DIRECTIONS: Copy out exactly the lines from the one containing "Given: Bookmark this page with the star icon" to the last line of the records below, both included, and leave out any pictures.

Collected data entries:
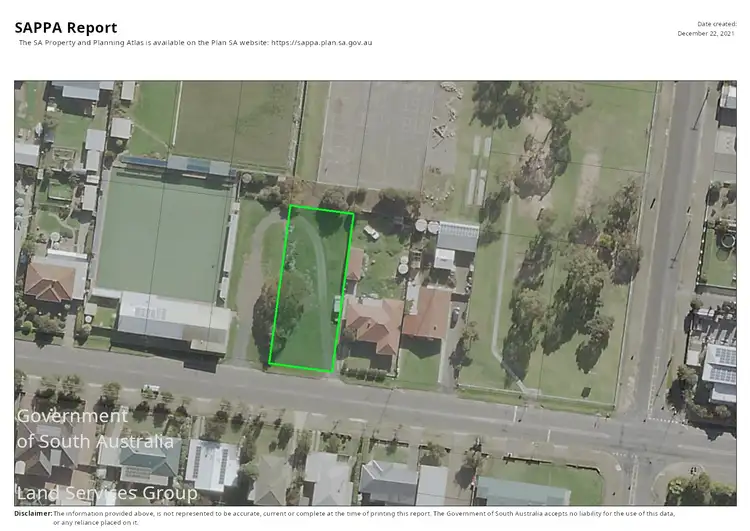Click the December 22, 2021 date

point(706,33)
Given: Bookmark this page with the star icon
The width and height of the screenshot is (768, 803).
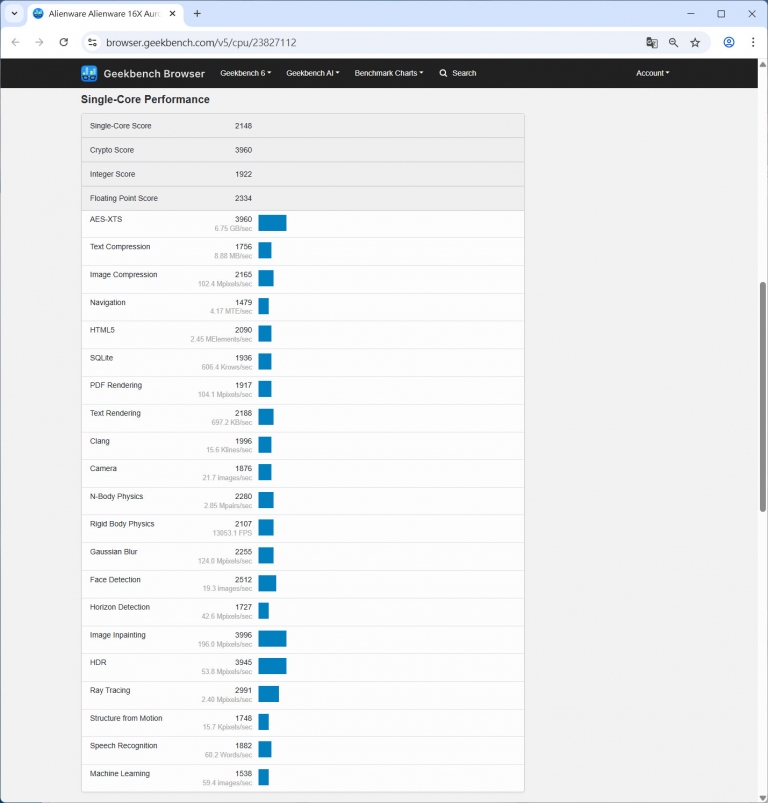Looking at the screenshot, I should tap(695, 43).
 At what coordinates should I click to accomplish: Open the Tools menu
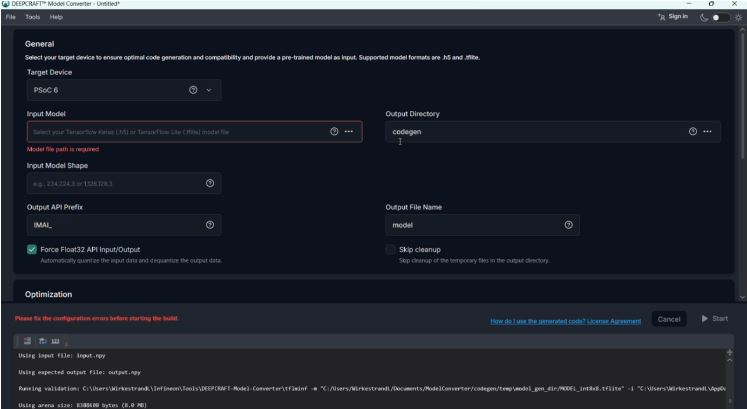click(31, 17)
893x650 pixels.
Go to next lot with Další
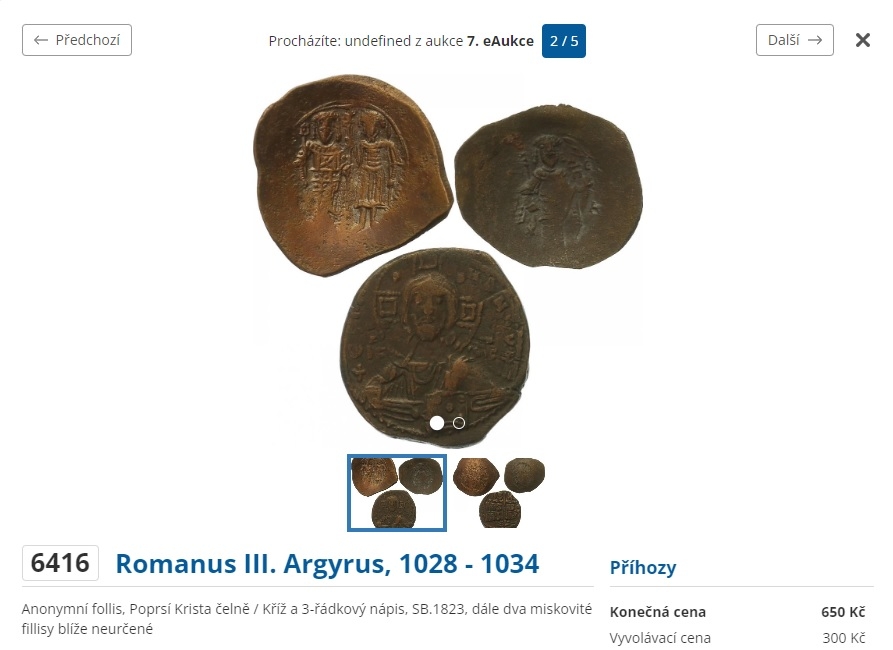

TASK SOLUTION:
Given: Bookmark this page with the star icon
The width and height of the screenshot is (768, 803).
Looking at the screenshot, I should tap(695, 43).
 At what coordinates should I click to accomplish: Open the Tools menu
click(31, 17)
893x650 pixels.
Go to next lot with Další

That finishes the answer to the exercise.